Your goal:
Copy out the data word for word, everything from the line containing "You are a GUI" down to the line containing "Task: Click on", with both of those lines included.

Records supplied:

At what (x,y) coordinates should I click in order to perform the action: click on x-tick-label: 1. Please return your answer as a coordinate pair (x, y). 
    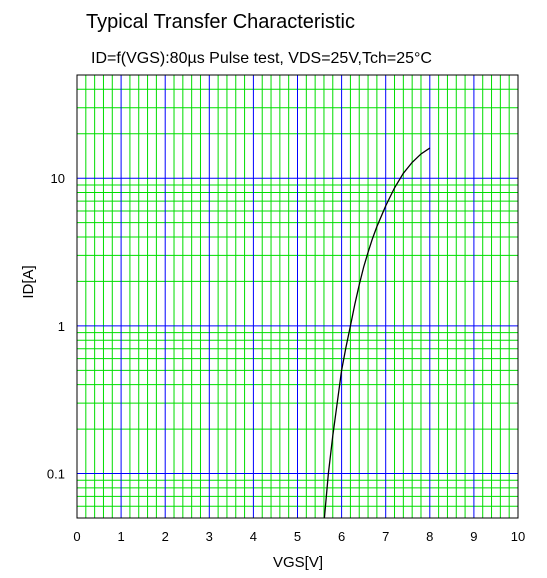
    Looking at the image, I should click on (120, 536).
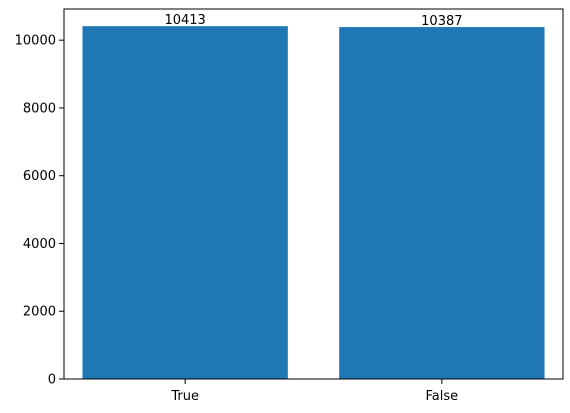  Describe the element at coordinates (40, 176) in the screenshot. I see `y-tick-label-6000: 6000` at that location.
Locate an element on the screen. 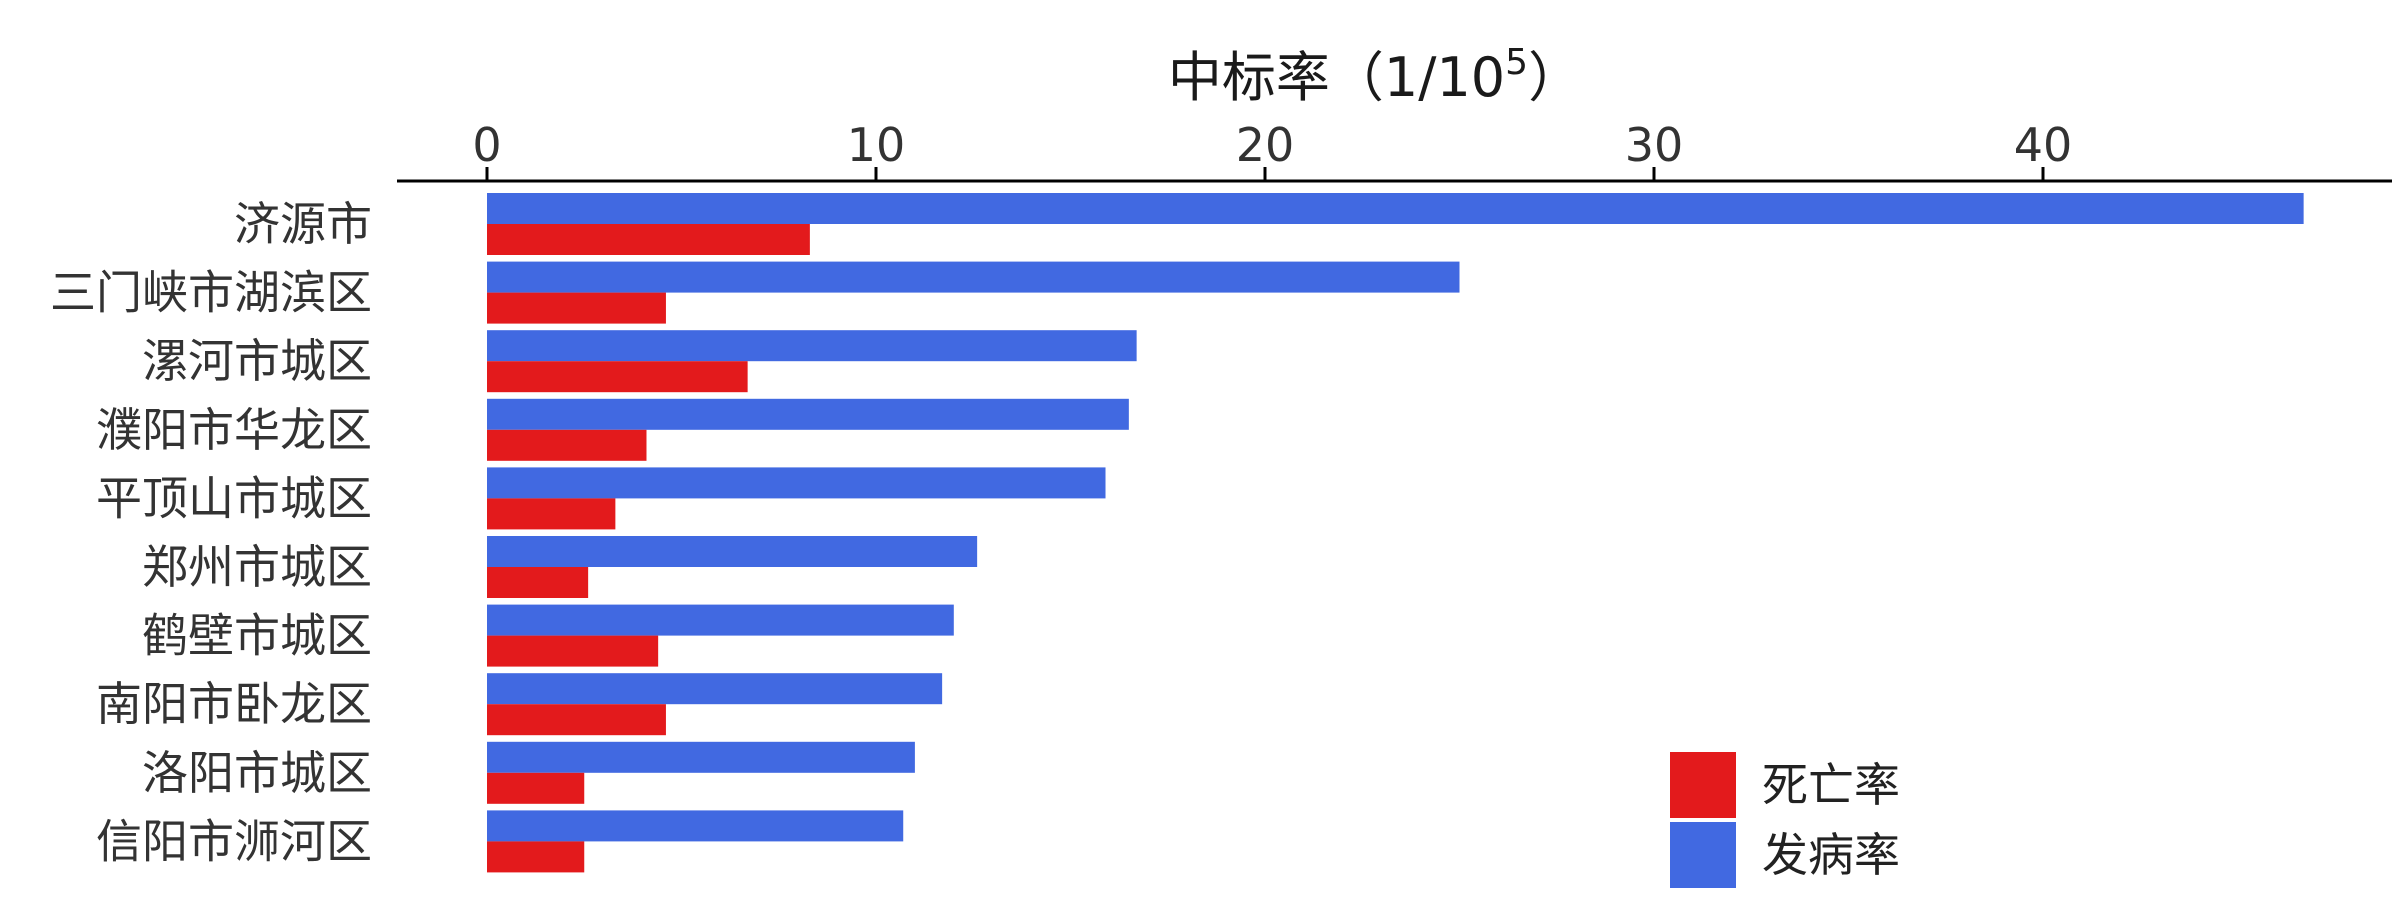 This screenshot has width=2400, height=900. x-tick-label: 20 is located at coordinates (1266, 145).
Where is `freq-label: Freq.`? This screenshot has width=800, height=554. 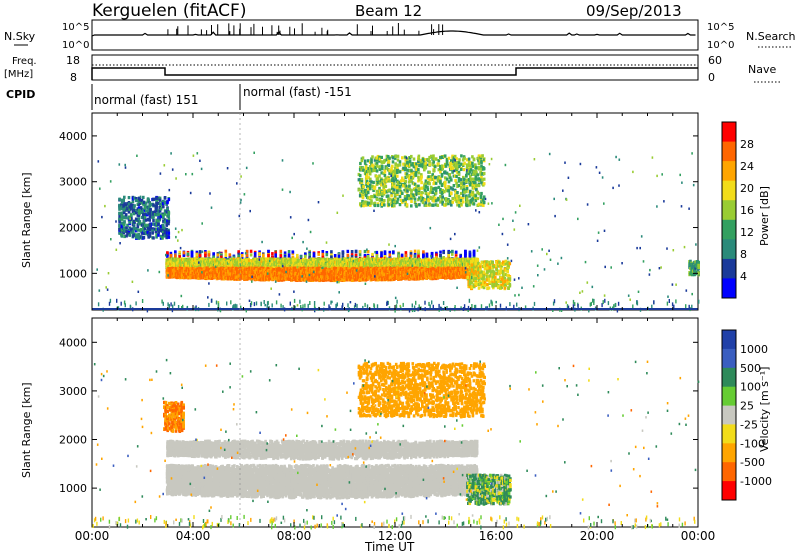
freq-label: Freq. is located at coordinates (24, 62).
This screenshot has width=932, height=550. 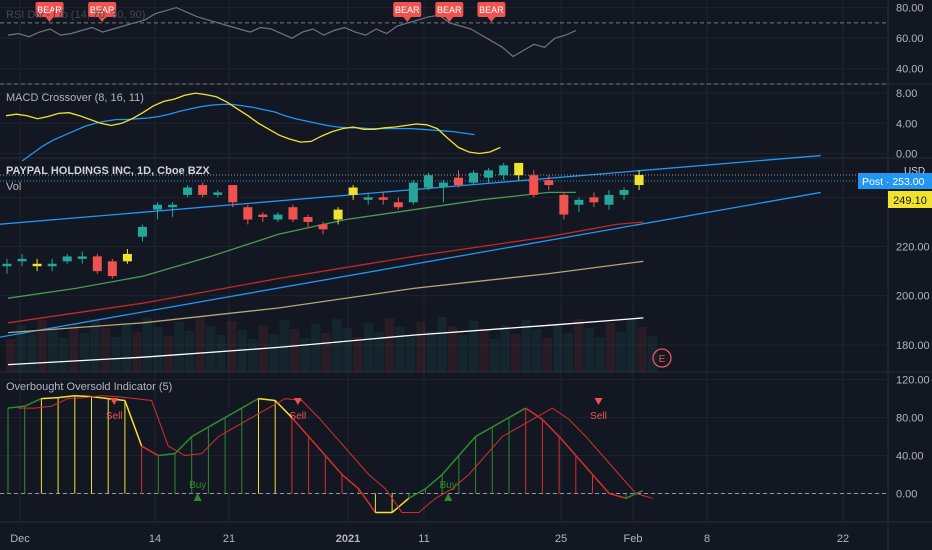 I want to click on rsi-title: RSI Div - Lib (14, 70, 30, 90), so click(x=76, y=15).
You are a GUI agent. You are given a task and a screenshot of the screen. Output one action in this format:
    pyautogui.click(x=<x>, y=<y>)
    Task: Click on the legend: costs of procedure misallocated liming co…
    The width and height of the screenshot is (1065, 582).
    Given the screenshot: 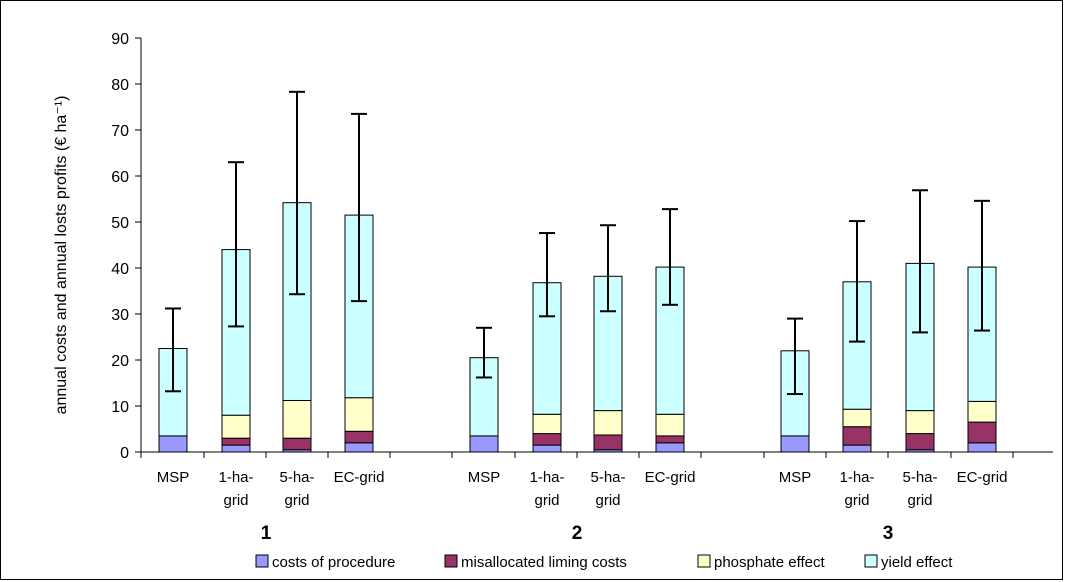 What is the action you would take?
    pyautogui.click(x=604, y=562)
    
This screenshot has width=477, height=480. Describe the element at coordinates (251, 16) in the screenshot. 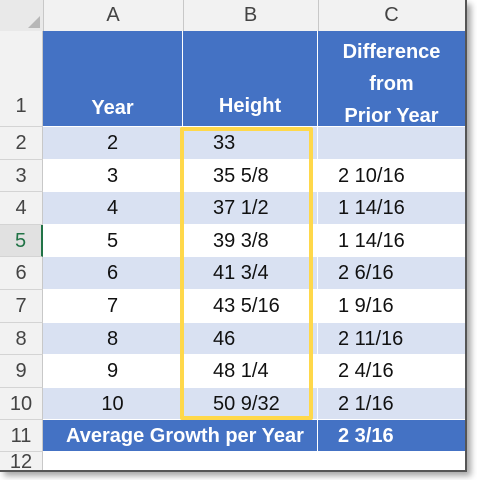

Output for this exercise:
You are a GUI agent. You are given a task and a screenshot of the screen. Output one action in this format:
    pyautogui.click(x=<x>, y=<y>)
    Task: Click on the legend: costs of procedure misallocated liming co…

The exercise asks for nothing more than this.